Social Consensus Crucial for Pension Reform :South Korea Takes step forward

President-elect Lee Myung-bak’s presidential transition team has decided to form a task force to talk about ways to reform the National Pension. It is right to move so quickly on pension reform, being a major issue for our society. The discussion will apparently include ideas like combining the National Pension and the Basic Elderly Pension (Gicho Noryeong Yeon’geum), making pension operations more independent, and linking the various pensions for public servants.

The problem here, however, is with the specifics of how to go about reform and how those ideas are being formulated. There are many times when the success or failure of pension reform ends up having been determined more by how it was gone about than by what was actually done about it, because it is a classic example of a highly contested issue, this for the fact there are so many conflicting interests involved: the current generation versus the future generation, employers versus workers, for example. This is why you look for solutions to pension reform in “social consensus” rather than in calculations of what is most advantageous for any one group.

We have much to learn from the experiences of Sweden and France. Sweden repeatedly found itself frustrated by failures at pension reform until 1994, when it created a commission with the participation of the Social Democratic Party, the right wing party, and labor and employers’ organizations, and it was only at that point that the country was able to make progress. France has consistently been working on pension reform since 2000, when it created a commission that involves the participation of businesses, the self-employed, the labor community, ruling and opposition members of the national legislature and people from the executive branch. The French commission provides a full disclosure of the discussion process and always holds public hearings on major aspects of reform proposals.

++++++++++++++++++++

▶ Parts of the exercise:
1: According to the pension reform editorial, why should solutions to pension reform be sought in social consensus? Answer in one to three sentences.
2: Rewrite the part of the pension reform editorial that opens with the words "We have much" and closes with "of reform proposals.", swapping "commission" for "panel".
The data that comes next has nothing to do with the pension reform editorial.

▶ Data provided:
++++++++++++++++++++

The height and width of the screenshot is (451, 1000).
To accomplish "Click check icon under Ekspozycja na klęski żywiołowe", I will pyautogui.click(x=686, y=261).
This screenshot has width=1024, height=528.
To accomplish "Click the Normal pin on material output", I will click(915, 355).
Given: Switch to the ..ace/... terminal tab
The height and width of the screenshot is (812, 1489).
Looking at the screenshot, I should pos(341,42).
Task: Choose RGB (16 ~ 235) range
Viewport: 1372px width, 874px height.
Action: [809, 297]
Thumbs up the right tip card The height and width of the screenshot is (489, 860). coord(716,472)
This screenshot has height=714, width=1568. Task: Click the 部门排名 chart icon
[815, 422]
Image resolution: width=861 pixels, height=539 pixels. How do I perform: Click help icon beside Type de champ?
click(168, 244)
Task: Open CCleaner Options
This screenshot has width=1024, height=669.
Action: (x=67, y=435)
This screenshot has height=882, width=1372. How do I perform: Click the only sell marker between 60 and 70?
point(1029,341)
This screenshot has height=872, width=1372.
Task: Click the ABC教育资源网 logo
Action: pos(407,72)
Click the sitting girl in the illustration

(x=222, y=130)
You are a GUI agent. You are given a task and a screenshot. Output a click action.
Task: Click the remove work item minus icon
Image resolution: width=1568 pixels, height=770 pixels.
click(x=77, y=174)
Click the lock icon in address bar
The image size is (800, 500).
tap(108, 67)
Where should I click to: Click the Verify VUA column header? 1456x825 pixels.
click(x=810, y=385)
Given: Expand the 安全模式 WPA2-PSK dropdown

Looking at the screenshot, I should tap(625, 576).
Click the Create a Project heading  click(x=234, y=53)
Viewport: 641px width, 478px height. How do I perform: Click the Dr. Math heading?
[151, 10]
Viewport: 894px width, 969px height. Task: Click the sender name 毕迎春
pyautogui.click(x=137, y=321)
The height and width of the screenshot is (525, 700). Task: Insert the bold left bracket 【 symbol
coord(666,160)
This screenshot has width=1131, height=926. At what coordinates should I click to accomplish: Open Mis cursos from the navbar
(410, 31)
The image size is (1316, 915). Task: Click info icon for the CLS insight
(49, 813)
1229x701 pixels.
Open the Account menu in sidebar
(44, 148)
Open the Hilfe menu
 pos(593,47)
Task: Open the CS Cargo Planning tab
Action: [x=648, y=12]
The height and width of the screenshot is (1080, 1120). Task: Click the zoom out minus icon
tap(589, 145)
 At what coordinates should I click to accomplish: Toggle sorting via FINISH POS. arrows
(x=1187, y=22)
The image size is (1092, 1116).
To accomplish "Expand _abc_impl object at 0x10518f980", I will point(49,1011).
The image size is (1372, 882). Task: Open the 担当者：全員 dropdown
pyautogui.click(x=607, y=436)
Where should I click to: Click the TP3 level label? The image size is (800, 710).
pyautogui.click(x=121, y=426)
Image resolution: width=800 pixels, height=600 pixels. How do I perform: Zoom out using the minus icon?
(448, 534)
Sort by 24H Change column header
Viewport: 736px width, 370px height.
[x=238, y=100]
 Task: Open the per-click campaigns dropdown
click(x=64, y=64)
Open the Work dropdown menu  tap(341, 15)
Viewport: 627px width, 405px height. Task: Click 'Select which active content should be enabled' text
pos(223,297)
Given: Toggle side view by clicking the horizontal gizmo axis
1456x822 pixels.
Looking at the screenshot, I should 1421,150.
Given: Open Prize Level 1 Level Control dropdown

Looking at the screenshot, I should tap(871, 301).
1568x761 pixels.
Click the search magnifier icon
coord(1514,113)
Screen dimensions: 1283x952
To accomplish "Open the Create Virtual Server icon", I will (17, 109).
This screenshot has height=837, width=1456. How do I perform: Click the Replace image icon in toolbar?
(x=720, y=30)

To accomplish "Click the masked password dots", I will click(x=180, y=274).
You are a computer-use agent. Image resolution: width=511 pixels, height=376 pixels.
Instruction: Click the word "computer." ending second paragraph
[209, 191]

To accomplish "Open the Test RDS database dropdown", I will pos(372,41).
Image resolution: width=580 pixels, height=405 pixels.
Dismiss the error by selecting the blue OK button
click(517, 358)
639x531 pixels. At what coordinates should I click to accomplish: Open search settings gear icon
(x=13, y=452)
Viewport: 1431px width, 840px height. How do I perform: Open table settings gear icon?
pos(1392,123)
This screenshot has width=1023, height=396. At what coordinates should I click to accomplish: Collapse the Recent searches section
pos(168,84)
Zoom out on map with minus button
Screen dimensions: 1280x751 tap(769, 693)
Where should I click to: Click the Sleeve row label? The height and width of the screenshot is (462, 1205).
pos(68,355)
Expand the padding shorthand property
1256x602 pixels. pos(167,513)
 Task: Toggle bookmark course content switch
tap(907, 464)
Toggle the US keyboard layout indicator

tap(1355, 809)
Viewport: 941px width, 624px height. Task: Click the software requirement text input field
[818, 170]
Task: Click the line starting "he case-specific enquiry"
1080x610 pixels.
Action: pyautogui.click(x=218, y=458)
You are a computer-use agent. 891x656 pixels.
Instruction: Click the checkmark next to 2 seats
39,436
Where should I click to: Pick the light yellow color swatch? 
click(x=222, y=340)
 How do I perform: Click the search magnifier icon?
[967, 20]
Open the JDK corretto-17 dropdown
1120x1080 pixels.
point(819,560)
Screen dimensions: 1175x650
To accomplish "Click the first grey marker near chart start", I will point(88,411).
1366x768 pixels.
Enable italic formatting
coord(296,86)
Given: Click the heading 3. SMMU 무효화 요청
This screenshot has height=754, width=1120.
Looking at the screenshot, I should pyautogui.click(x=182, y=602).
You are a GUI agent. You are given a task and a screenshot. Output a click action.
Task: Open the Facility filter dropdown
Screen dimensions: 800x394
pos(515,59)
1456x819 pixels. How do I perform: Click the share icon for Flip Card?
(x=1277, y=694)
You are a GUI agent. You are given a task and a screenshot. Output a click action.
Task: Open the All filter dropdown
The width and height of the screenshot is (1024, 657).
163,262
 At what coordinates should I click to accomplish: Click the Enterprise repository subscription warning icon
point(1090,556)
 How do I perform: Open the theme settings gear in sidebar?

++++++++++++++++++++

▶ Solutions below:
1: Pension reform is a classic example of a highly contested issue because it involves so many conflicting interests, such as the current generation versus the future generation and employers versus workers. Its success or failure often depends more on how it is carried out than on what is actually done. For this reason, solutions are sought in social consensus rather than in calculations of what most benefits any one group.

2:
We have much to learn from the experiences of Sweden and France. Sweden repeatedly found itself frustrated by failures at pension reform until 1994, when it created a panel with the participation of the Social Democratic Party, the right wing party, and labor and employers’ organizations, and it was only at that point that the country was able to make progress. France has consistently been working on pension reform since 2000, when it created a panel that involves the participation of businesses, the self-employed, the labor community, ruling and opposition members of the national legislature and people from the executive branch. The French panel provides a full disclosure of the discussion process and always holds public hearings on major aspects of reform proposals.